NDP leader Adrian Dix said Wednesday that the restoration of funding is a vindication of the world-class and objective research group but said the Liberals have tried to dismantle the Therapeutics Initiative over the past 12 years, since it was brought into existence under the former NDP government.

“I’ve been working for most of my time as an MLA to fight off government efforts to close the Therapeutics Initiative,” Dix said, in a media scrum. “I think successive premiers have attacked the Therapeutics Initiative even though it saves lives, improves the health-care system money, and saves the government money.”

In 2008, a pharmaceutical-industry dominated panel formed by the B.C. Liberals to rethink drug reviews concluded the Therapeutics Initiative should be dismantled or that its work should be reduced.

Patients, doctors and the drug industry who are critical of the Therapeutics Initiative because they want to see drugs for chronic illnesses put on the market faster, for example, applauded the recommendation. More groups are now doing clinical reviews and the Therapeutics Initiative must compete for that research each year.

In 2010-2011, the watchdog group’s base funding was cut almost in half to $550,000 from $1 million. In the provincial election the NDP had promised to boost the Initiative’s funding to $2 million.

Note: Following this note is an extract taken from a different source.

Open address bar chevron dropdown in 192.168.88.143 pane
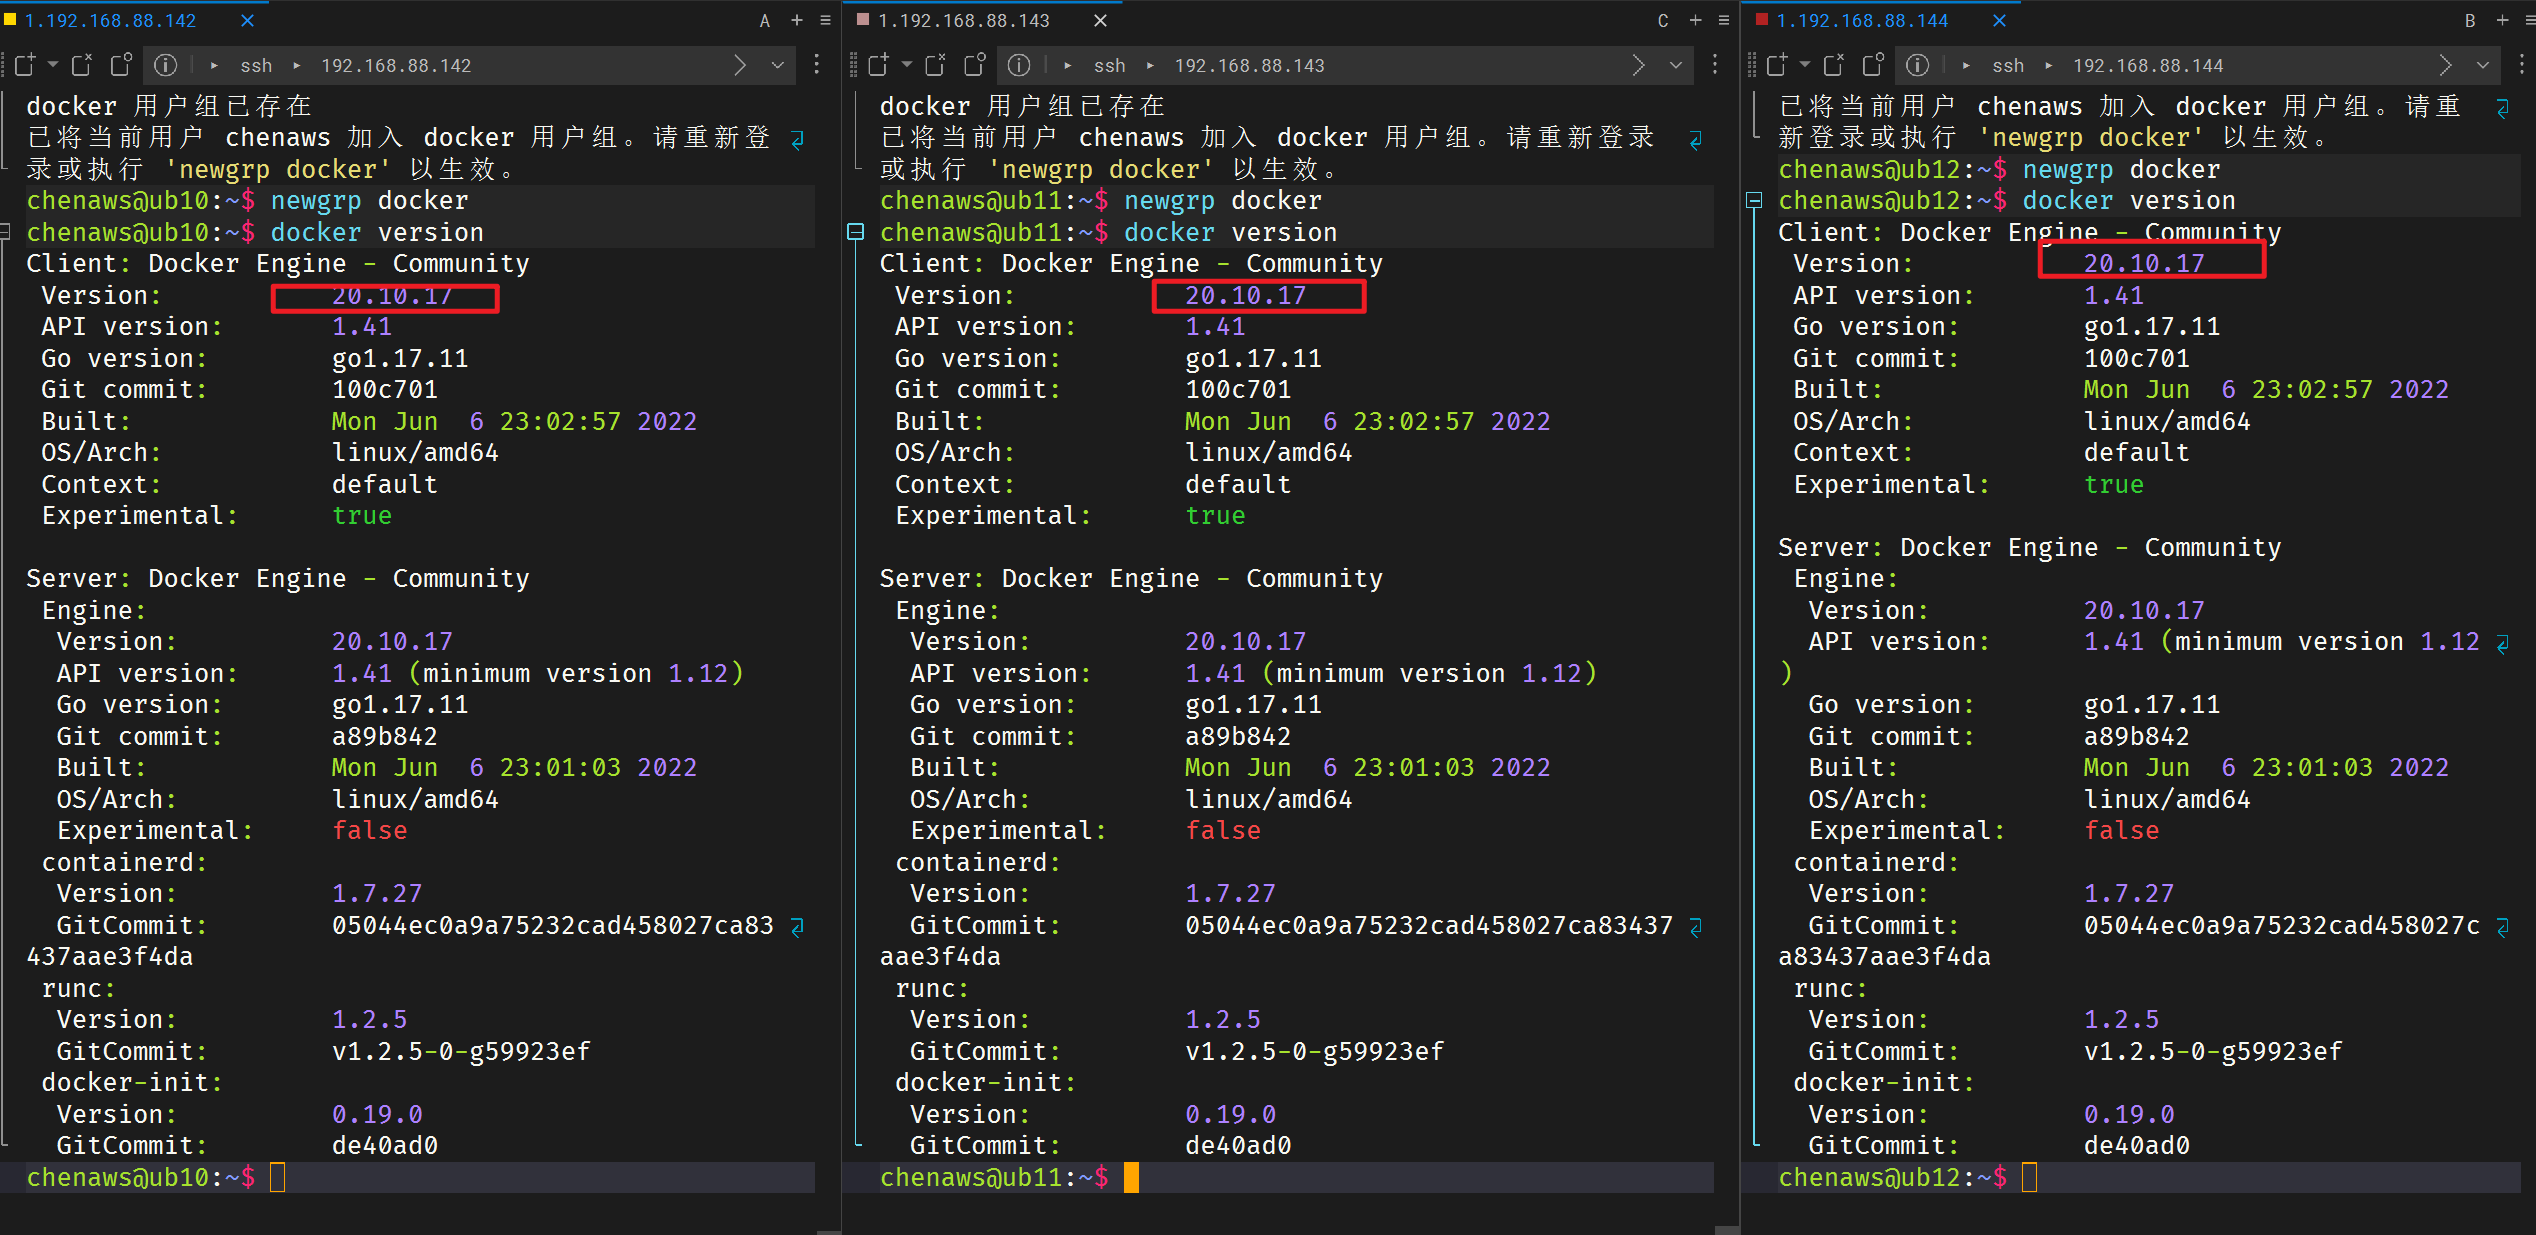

The Liberals argue that until 2003, the Therapeutics Initiative was the only independent body reviewing clinical evidence for drugs considered for B.C. PharmaCare coverage. Now the B.C. government contributes $615,000 to the independent drug review process called the Common Drug Review (CDR) which does the majority of independent evaluations of new drugs for governments across the country.

The Therapeutics Initiative only does those evaluations not reviewed by the CDR and therefore it’s funding was reduced, according to the Health Ministry.

Dix said preservation of the drug-safety watchdog group is essential.

“It’s even more necessary now, I would argue, with the significant increases in the cost of prescription drugs and continued  efforts to sell prescription drugs in Canada and in North America that we have an independent voice reviewing the quality of prescription drugs.”

The NDP leader and NDP health critic Judy Darcy recommended Wednesday either establishing an endowment for the Therapeutics Initiative or making it a standing line item in the budget.

The NDP argues the Therapeutics Initiative’s clinical research and reports to doctors saves the government about 14 per cent on it’s approximate $1 billion PharmaCare budget by stopping unwarranted spending on drugs proven to be ineffective drugs or that have unacceptable side effects.